**TEXT SECTION**:
I was in the jittery Supreme Court chamber on a summer morning in 1992 when the right to abortion was on the line. As the justices took their seats, no one except court insiders knew whether the session would end with five votes to overrule Roe v. Wade, or with something more restrained.
The answer was the latter. The right to abortion survived, but it was downgraded from a fundamental constitutional right to one that could be infringed so long as the restriction at issue did not impose an “undue burden” on a woman seeking an abortion.
This muddled outcome led abortion rights groups to denounce the ruling, along with disappointed anti-abortion advocates who had hoped to see an end to constitutional protection. “Devastating for women,” said Kate Michelman, then president of the National Abortion Rights Action League. “One step closer to the back alleys.”
I thought then that this reaction was overstated, and I still do. That’s not to say that the right to abortion remained unaffected. In the two decades since, states have had a field day enacting anti-abortion restrictions.

**DATA EXTRACTS**:
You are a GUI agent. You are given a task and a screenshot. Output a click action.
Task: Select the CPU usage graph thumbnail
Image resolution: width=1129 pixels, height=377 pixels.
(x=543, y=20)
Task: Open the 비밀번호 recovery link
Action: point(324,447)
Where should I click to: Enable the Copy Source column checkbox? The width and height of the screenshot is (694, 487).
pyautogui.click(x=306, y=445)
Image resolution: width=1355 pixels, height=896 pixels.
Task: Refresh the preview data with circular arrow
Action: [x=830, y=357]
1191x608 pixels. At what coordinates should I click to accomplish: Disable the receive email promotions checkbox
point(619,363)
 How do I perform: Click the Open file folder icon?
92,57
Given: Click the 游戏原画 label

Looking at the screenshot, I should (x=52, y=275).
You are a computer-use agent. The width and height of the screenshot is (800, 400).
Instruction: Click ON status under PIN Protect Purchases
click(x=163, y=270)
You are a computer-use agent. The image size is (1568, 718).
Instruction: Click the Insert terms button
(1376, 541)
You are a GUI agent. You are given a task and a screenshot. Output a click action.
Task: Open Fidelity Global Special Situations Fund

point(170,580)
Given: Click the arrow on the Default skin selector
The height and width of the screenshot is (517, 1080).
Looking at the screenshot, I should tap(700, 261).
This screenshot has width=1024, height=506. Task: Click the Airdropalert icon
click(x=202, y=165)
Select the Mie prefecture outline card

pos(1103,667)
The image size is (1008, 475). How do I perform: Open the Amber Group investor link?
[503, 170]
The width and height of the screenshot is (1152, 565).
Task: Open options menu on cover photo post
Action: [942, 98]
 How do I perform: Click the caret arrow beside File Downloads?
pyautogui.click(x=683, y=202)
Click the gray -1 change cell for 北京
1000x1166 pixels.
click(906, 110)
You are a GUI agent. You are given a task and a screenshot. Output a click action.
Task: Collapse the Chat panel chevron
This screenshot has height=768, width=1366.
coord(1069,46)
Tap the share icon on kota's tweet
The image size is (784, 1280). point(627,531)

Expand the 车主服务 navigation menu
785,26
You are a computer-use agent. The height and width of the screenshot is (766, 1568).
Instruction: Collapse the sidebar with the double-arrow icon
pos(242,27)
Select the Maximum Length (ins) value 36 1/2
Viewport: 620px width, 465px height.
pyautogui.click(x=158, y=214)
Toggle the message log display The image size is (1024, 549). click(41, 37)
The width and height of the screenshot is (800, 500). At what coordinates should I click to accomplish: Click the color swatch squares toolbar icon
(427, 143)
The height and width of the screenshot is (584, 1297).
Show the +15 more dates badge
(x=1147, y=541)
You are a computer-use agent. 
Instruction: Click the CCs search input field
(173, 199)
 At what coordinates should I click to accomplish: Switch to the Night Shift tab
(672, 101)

**WORK REQUEST**:
Continue the account of the 1992 Supreme Court abortion ruling from its final sentence onward.

**RESPONSE BOX**:
Half the states have waiting periods (most are 24 hours but go as long as 72 hours, in Utah). In addition, 17 mandate counseling about fetal ability to feel pain, mental health consequences or the purported link between abortion and breast cancer, while 12 require that physicians perform sonograms and either show the image to the woman seeking an abortion or offer her the chance to see it.
These restrictions are intrusive and unnecessary, but they can be dealt with. Now, however, comes Texas, with characteristic Texas-size subtlety. Last year the state legislature passed, and Gov. Rick Perry (R) signed, a law requiring that doctors who perform abortions have admitting privileges at a nearby hospital and that facilities at which abortions are performed meet the hospital-level standards for ambulatory surgical clinics.
All this, supposedly, in the interest of protecting women’s health.
Hogwash. If anything, the law endangers women by making access to abortion more difficult, leading to later-term — and consequently riskier — procedures.
“The fact is that these bills will not help protect the health of any woman in Texas. Instead, these bills will harm women’s health in very clear ways,” the American College of Obstetricians and Gynecologists said in an open letter to Texas legislators. “The fact is that abortion is one of the safest medical procedures, with minimal — less than 0.5 percent — risk of major complications that might need hospital care.”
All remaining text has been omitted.